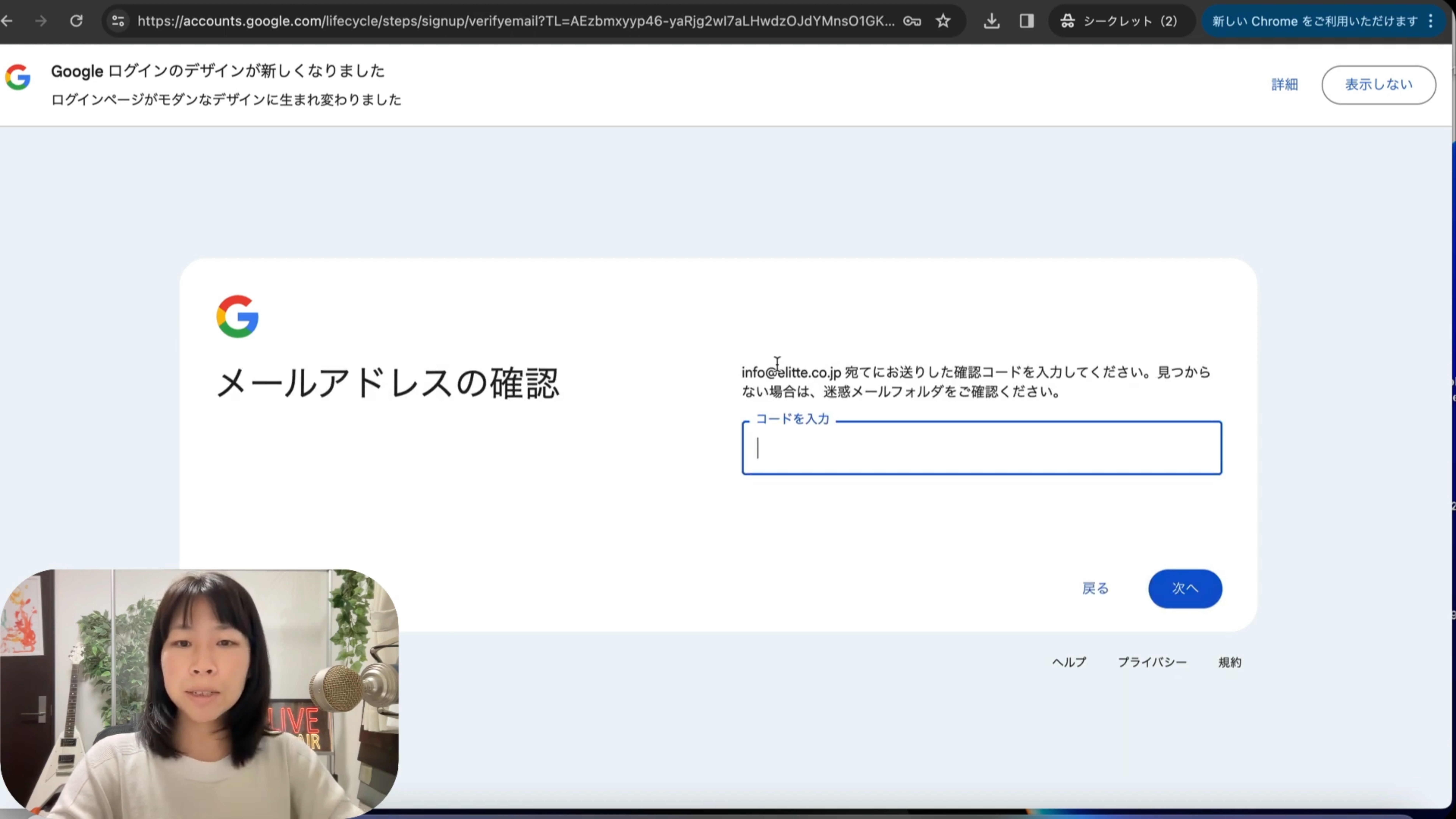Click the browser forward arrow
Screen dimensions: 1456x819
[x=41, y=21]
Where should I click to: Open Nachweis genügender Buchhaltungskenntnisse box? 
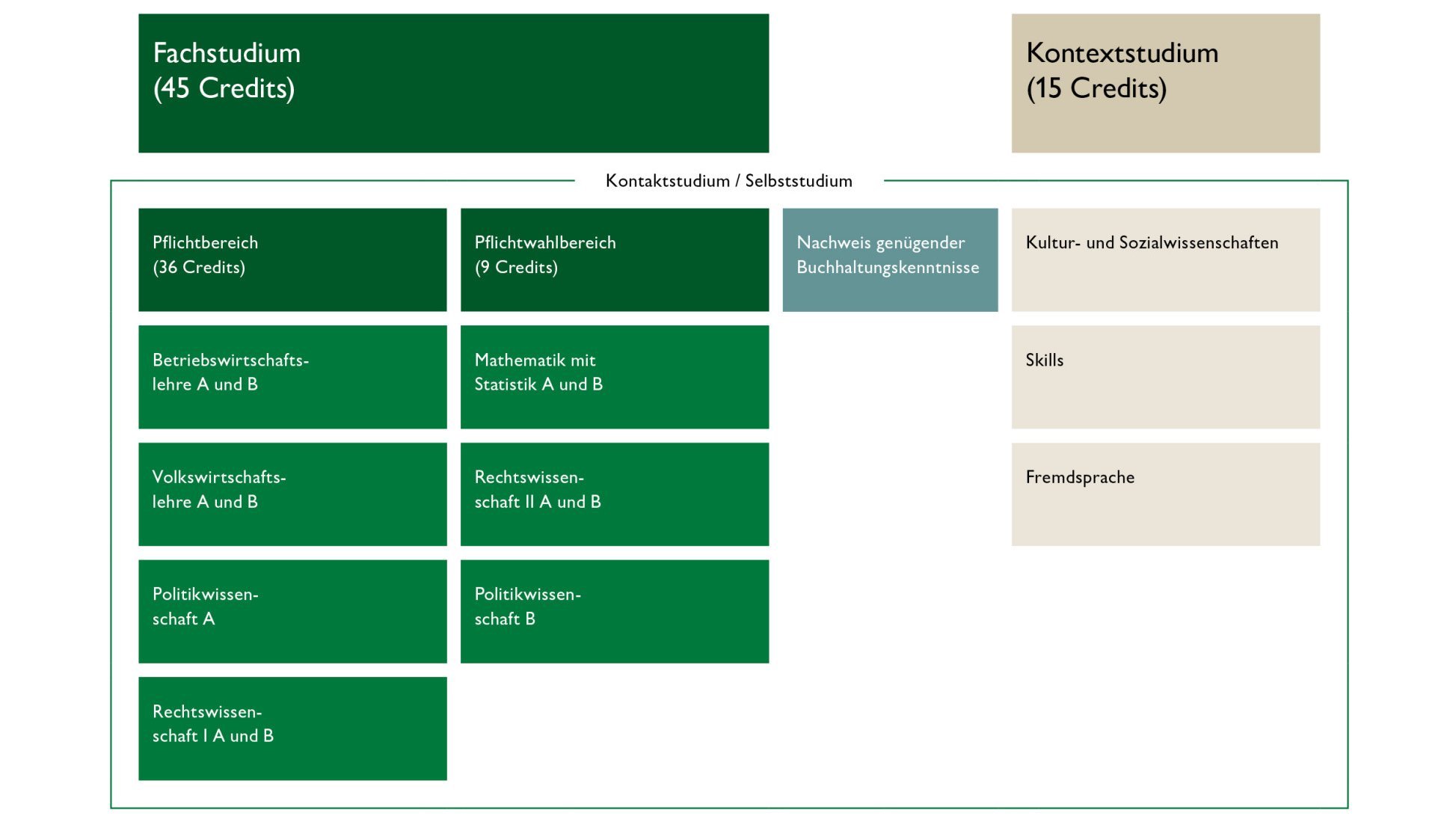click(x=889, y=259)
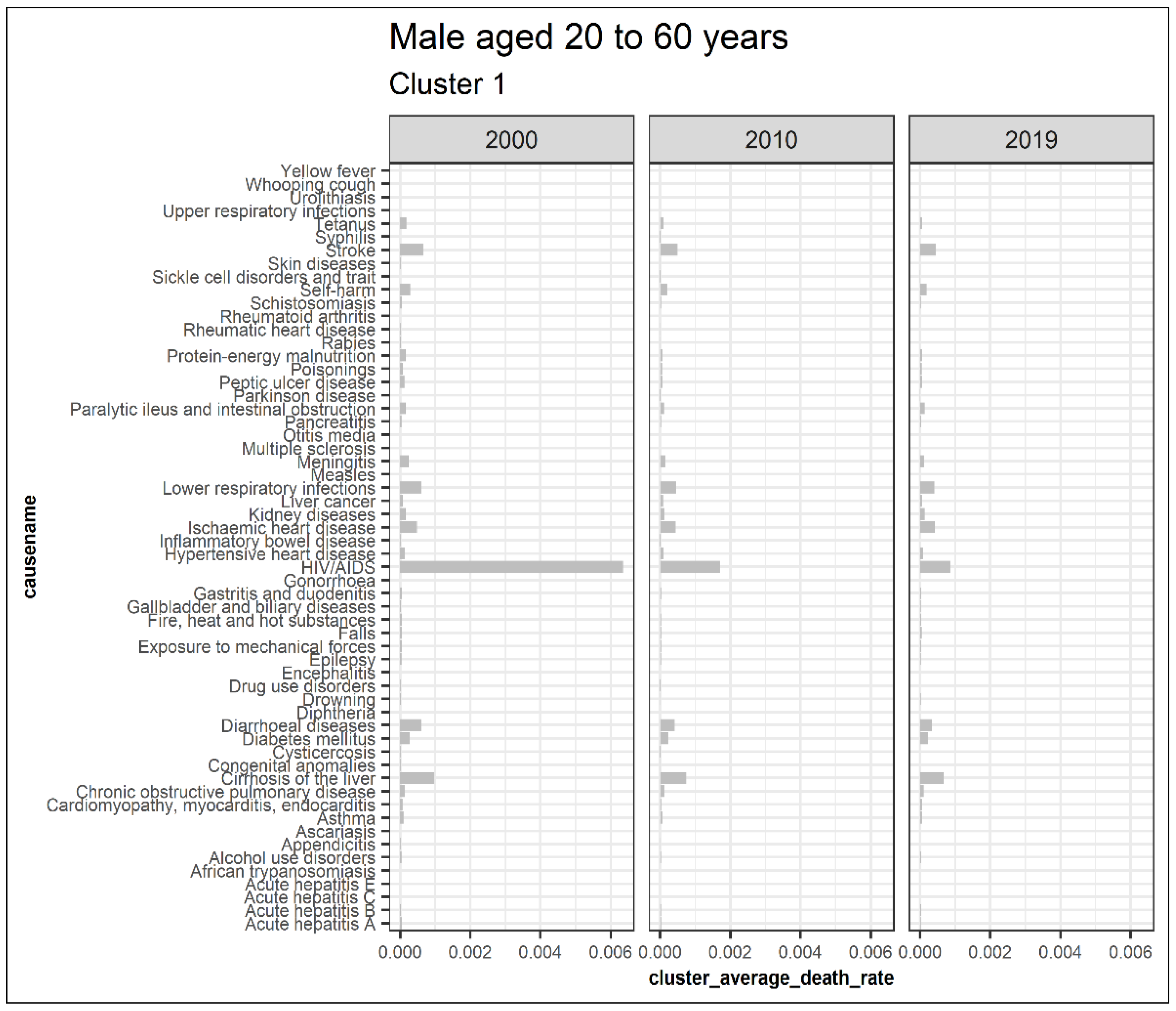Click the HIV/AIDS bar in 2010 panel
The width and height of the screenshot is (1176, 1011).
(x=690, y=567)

• • •

• Exercise description
Print once more, exactly, the lines from the one with "Where should I" through the last line of the data, both ends included, without any pictures.

• Expected answer
Where should I click to: Open Nachweis genügender Buchhaltungskenntnisse box? 
click(x=889, y=259)
Click the HIV/AIDS bar in 2010 panel
The width and height of the screenshot is (1176, 1011).
(x=690, y=567)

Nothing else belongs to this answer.